**Excerpted data:**
======

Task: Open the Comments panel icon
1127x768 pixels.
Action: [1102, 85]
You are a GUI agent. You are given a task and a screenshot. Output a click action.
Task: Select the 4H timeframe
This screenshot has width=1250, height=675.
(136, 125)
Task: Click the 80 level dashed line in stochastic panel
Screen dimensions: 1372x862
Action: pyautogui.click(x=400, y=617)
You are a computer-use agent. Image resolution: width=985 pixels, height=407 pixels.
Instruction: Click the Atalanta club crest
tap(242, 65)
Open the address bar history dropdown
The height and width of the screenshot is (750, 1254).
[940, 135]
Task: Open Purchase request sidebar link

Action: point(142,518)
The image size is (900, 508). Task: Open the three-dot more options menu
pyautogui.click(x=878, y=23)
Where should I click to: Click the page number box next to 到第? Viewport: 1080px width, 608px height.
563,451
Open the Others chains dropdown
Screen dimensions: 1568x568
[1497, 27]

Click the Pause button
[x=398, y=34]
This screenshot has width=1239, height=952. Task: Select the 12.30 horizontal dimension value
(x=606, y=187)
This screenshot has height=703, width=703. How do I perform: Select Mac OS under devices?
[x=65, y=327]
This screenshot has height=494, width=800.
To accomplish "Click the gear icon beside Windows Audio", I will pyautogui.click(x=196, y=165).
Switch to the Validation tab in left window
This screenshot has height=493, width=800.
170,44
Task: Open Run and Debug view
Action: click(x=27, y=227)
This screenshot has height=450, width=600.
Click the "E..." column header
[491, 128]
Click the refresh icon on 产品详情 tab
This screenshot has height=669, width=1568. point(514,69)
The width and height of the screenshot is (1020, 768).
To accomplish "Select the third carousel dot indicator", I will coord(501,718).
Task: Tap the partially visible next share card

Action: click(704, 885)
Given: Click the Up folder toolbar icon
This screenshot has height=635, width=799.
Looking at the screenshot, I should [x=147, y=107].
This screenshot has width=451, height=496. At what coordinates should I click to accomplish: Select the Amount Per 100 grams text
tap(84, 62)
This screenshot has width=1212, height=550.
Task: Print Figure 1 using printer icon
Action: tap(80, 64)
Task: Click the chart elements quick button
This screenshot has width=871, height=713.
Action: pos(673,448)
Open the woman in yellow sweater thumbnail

======

**What the task requires:** For this task, copy every line of the material in which "panel" appears.

**Response to the task:**
Task: Open the Comments panel icon
Task: Click the 80 level dashed line in stochastic panel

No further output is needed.